Reproduce the records below, substituting "Preferences" for every occurrence of "Settings" and changing nothing else. Omit the pictures from your reproduction.
== Provided data ==
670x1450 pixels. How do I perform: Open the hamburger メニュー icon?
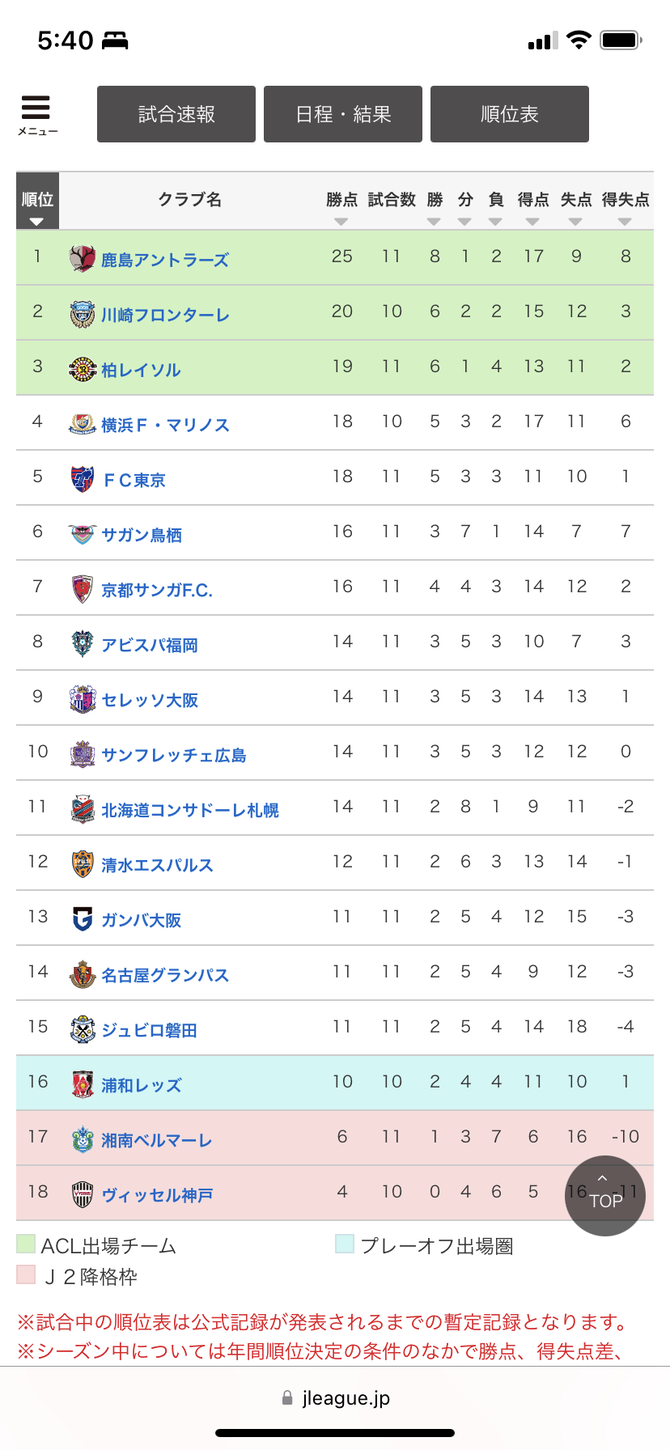36,115
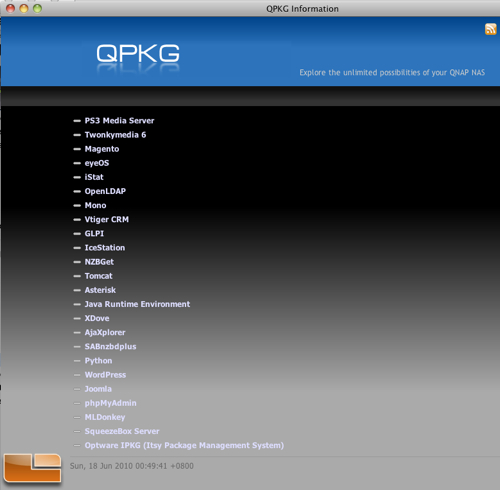Open the IceStation package
Viewport: 500px width, 490px height.
click(105, 248)
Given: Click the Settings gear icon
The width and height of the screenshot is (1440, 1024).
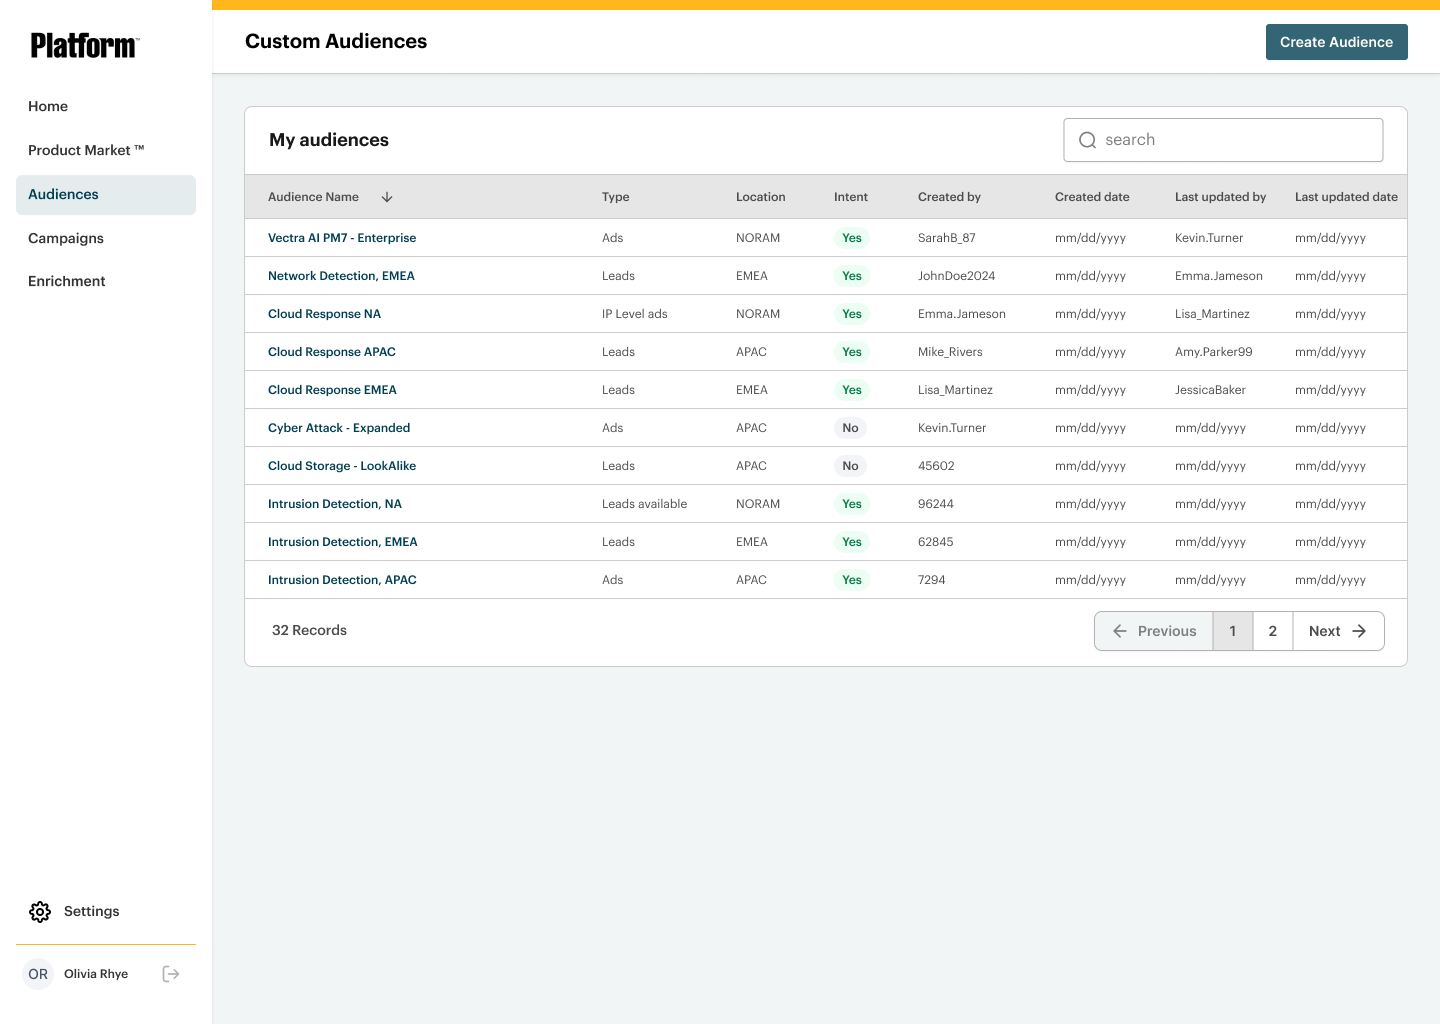Looking at the screenshot, I should click(x=40, y=912).
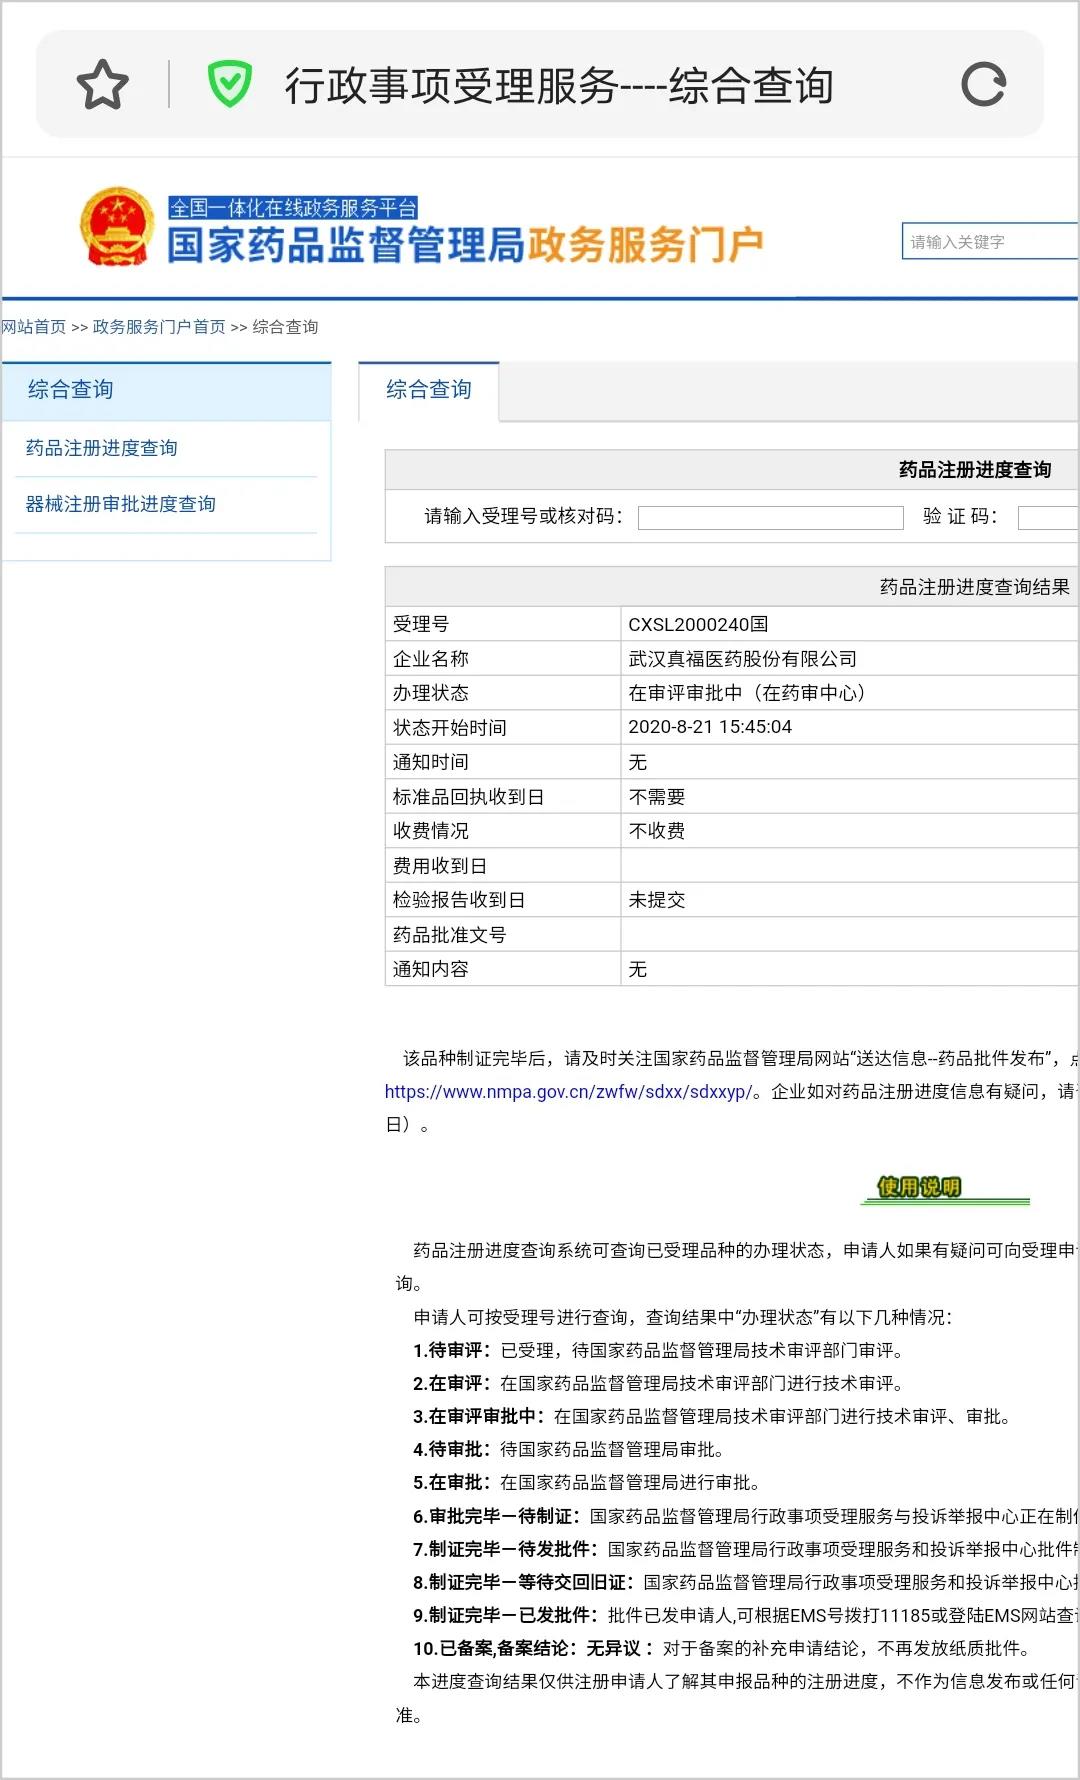The height and width of the screenshot is (1780, 1080).
Task: Switch to the 综合查询 content tab
Action: (x=429, y=390)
===
* Exercise output:
670x1450 pixels. How do I perform: Open the hamburger メニュー icon?
36,115
Open the IceStation package
Viewport: 500px width, 490px height.
click(105, 248)
Given: Click the Preferences gear icon
The width and height of the screenshot is (1440, 1024).
Looking at the screenshot, I should click(x=40, y=912).
The height and width of the screenshot is (1780, 1080).
Task: Switch to the 综合查询 content tab
Action: (x=429, y=390)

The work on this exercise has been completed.